Despite the fervor with which I despise the manic pixie dream girl archetype, I have always found the film “(500) Days of Summer” to be undeniably charming. To the uninitiated, it is the indie tale of Summer played by Zooey Deschanel, who doesn’t believe in love, and Tom, played by Joseph Gordon-Levitt, who is an unapologetic romantic, and their relationship spanning a year and a half. They have their ups and downs as Tom slowly falls in love and Summer slowly does not.
In a scene toward the end of the film (after they have broken up), they run into one another and Summer invites Tom to a party at her apartment. Tom is thrilled: This is his chance to win her back. The night of the party, the screen splits in two, one side showing Tom’s expectations for the night, the other showing reality. Tom’s expectations split with what the audience perceives as he is greeted at the door with a kiss, and they spend the night flirting, talking and laughing. The spark is reignited, and Tom gets the girl. It is the expected and highly satisfying rom-com ending.
On the other side of the screen, however, Tom arrives to a cordial but somewhat awkward greeting from Summer. They don’t talk one-on-one at all, and at the end of the evening Tom sees Summer showing off her engagement ring to another party goer. Ouch.
When I was in high school, I had spectacular fantasies that played out in my head. I imbued them with intricate detail, making them as plausible as I could, as if the more particular they were the more likely I could will them into being. These fantasies became expectations that led to a general and persistent disappointment in my reality. I had a lot of feelings from ages 12 to 17, as I think most people do—for example I wrote one day (likely in response to one of those expectations failing to come to fruition), “I’m feeling a lot of things, but most prominent is an eagerness to have one of my feelings validated by an actual event.”
I don’t remember what prompted me to write this down, but reading it now makes me chuckle. I’m a bit in awe of my ability to condense the entire teenage girl experience into one sentence. I watched a lot of movies and read a lot of books at 14 and 15. Like many girls, I was obsessed with romantic dramas, finding in them the promise that I, too, could have a grand dramatic arc in my life.
I moved through high school perpetually comparing my unrealistic expectations to my banal reality. There are only so many experiences the average teen goes through. I went to school, had friends, went to movies on the weekends, did my homework and spent time with my family. I probably had a better-than-average life and a better-than-average high school experience. For someone like me, though, who inhaled popular culture, there were stark contrasts at every turn.
I was only granted access to much of the human experience through back channels: TV shows, movies, novels and second-hand stories. I tried to shove my own experiences into these molds like an ugly stepsister with a too-small glass slipper, impatient to have my own stories to tell.

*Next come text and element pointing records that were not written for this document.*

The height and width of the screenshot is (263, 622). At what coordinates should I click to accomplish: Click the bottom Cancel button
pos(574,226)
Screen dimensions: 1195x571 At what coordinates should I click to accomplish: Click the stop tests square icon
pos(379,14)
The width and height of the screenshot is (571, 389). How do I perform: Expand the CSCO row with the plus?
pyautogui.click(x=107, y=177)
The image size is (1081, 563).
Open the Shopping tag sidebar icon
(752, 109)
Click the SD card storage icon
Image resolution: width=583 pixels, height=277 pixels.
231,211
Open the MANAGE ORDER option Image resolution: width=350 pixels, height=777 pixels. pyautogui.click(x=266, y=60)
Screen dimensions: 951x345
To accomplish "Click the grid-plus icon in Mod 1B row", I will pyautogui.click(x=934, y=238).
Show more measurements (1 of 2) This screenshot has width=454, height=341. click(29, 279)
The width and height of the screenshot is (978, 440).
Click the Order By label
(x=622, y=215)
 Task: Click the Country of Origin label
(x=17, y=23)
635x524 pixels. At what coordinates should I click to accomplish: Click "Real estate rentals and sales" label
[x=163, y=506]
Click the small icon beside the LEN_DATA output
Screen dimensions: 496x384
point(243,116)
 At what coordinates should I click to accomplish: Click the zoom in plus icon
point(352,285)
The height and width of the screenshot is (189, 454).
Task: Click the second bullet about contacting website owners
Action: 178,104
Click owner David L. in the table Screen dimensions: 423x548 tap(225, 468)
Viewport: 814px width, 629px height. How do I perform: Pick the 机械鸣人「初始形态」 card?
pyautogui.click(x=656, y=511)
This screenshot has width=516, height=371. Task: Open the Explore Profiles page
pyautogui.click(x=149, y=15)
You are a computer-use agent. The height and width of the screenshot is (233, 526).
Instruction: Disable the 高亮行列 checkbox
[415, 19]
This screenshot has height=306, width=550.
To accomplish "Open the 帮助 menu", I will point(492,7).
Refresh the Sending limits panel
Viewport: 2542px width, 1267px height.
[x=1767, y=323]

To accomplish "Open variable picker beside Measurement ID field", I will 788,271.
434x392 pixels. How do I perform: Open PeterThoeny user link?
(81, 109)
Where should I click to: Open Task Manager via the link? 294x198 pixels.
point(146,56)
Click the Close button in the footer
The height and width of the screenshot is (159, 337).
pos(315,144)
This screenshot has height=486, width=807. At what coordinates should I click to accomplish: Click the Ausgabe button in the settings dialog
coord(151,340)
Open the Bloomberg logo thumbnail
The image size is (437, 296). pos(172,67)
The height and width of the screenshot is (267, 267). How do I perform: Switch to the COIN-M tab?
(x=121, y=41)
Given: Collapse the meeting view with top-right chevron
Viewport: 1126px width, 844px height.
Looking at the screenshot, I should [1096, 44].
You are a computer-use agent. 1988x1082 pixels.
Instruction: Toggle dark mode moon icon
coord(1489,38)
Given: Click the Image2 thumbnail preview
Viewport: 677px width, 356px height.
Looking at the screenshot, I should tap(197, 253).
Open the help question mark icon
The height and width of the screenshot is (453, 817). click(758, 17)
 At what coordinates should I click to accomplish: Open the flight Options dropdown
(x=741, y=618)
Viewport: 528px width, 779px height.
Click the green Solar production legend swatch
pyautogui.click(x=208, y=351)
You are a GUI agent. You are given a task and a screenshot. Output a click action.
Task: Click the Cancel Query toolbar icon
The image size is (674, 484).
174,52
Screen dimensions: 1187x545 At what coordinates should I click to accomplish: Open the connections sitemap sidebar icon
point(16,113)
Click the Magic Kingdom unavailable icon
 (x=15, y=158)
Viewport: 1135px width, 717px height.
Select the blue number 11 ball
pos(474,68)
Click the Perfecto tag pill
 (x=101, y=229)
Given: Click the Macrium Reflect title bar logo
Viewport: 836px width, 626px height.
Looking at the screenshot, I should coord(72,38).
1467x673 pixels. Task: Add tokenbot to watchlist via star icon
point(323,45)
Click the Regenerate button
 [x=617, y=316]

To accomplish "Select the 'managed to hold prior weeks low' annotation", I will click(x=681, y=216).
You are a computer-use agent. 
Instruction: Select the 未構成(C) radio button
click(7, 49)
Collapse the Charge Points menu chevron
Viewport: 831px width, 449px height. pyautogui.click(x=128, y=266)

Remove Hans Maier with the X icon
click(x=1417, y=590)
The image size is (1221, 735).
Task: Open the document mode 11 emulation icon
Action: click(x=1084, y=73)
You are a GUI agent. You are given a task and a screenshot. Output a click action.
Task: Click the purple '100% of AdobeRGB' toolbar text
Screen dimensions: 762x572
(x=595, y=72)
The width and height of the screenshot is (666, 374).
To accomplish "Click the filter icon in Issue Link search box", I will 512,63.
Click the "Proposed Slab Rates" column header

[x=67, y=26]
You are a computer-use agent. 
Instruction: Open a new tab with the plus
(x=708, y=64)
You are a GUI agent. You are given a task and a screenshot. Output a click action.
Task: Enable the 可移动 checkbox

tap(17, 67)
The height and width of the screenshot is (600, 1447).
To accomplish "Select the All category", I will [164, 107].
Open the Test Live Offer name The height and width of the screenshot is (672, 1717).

My life seemingly had no plot, and I felt I was being denied a rite of passage. So, I spun my own stories. As I fell asleep each night, I scripted my life in a way believable enough that I would wake up the next morning confident that this alternate reality could unfold if only this or that fell into place.
I imagined the boy I had a crush on since sophomore year would finally realize he liked me. I imagined I would suddenly learn to love exercising and get into amazing shape so I wouldn’t always feel like the girl who might be beautiful if she wasn’t a few pounds over the heroine chic ideal. I imagined I would be struck with a lightning bolt of inspiration and finally find the persistence to write a novel. I had the dedication already written.
I became very good at telling myself these stories, and they felt more and more real to me. In the 20 minutes it took me to fall asleep, I would have a first kiss with a boy, become a published author and run a marathon. I was invested in each plot, and I followed myself like a character in a book. I felt what she felt. I woke up in the morning hopeful, then lived the same day I had lived the day before. And the day before that.
So, I had a lot of feelings in high school. The problem was I imagined most of them. I craved that swell of emotion you feel when something spectacular happens to a character you have been following for five seasons or five hundred pages. I had never really felt any of those things in real life. I had to create artificial placeholders.
Since coming to college, I have experienced one or two of the things I used to only play out in my head. I have had some of the feelings that I craved at 14 validated by actual events. But when milestones are only imagined, it is easy to strip away any undesirable fallout. There are no fights with imaginary boyfriends, and you don’t actually have to sweat if you only imagine losing weight. Reality is always more complicated and a little harder than just the girl getting the guy.
Now, I think often of another, smaller scene from “(500) Days of Summer.” One of Tom’s roommates is describing his dream girl in comparison to his current girlfriend. She would have bigger boobs and different hair and be more into sports. “But,” he says, “truthfully, Robin’s better than the girl of my dreams. She’s real.” An imaginary life is perfect, but it pales in comparison to the tangible messiness we get to live every day.